Faut-il vraiment choisir entre waterfall et agile ? Selon le PMI (2023), plus de 60 % des projets dans le monde sont pilotés en mode hybride. Loin d'être un compromis tiède, l'hybride est devenu la norme de fait — à condition d'être gouverné.
Pourquoi l'hybride domine
Très peu de projets de grande taille sont 100 % prédictifs ou 100 % adaptatifs. Un projet cloud exige de la rigueur de planification (achats, contrats) et de la souplesse d'exécution (configuration, intégrations). Imposer une approche unique mène soit à la rigidité, soit à l'anarchie. Le PMI a officialisé cette évolution dans le PMBOK 7 (2021), qui abandonne la prescription processuelle pour des principes applicables aux trois cycles de vie : prédictif, hybride, adaptatif.

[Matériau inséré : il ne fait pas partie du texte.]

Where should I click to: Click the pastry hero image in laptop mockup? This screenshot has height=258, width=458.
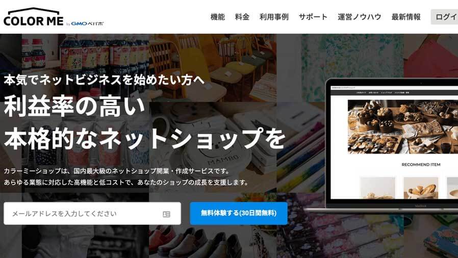coord(403,126)
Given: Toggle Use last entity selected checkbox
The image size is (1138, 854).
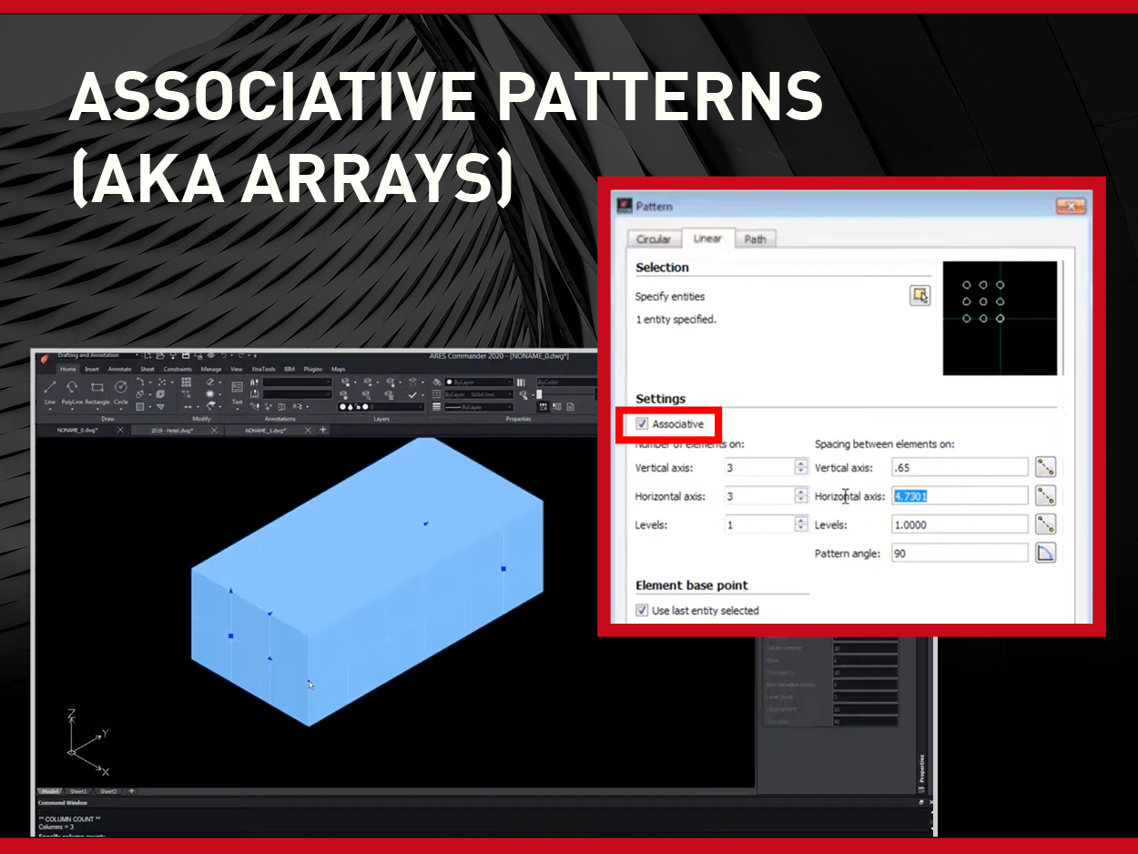Looking at the screenshot, I should pos(643,611).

Les 4 patterns hybrides éprouvés
- Waterfall + sprints test — spécifications et développement en cascade, phase de tests itérative. Cas : ERP custom, ETL data.
- Wagile — cadrage prédictif (vision, architecture, budget), réalisation 100 % agile, déploiement orchestré classiquement. Cas : refonte web, lancement digital.
- Agile encadré — sprints Scrum à l'intérieur d'une gouvernance PRINCE2 ou PMBOK. Cas : banque, assurance, défense, secteur public.
- Multi-équipes hétérogènes — chaque équipe choisit son mode (Scrum, waterfall, Kanban) selon son métier. Cas : grandes DSI, scale-up.
Le PMO, gouverner à l'échelle
Le Project Management Office est la structure qui gouverne le portefeuille de projets, fournit méthodes et outils, et arbitre les ressources entre projets concurrents. C'est lui qui permet à l'hybride de fonctionner à grande échelle en évitant l'anarchie méthodologique. Selon Gerald Hill (2014), le PMO existe sous trois formes — soutien, contrôle, directeur — correspondant à des niveaux de maturité croissants (modèle PMMM de Kerzner).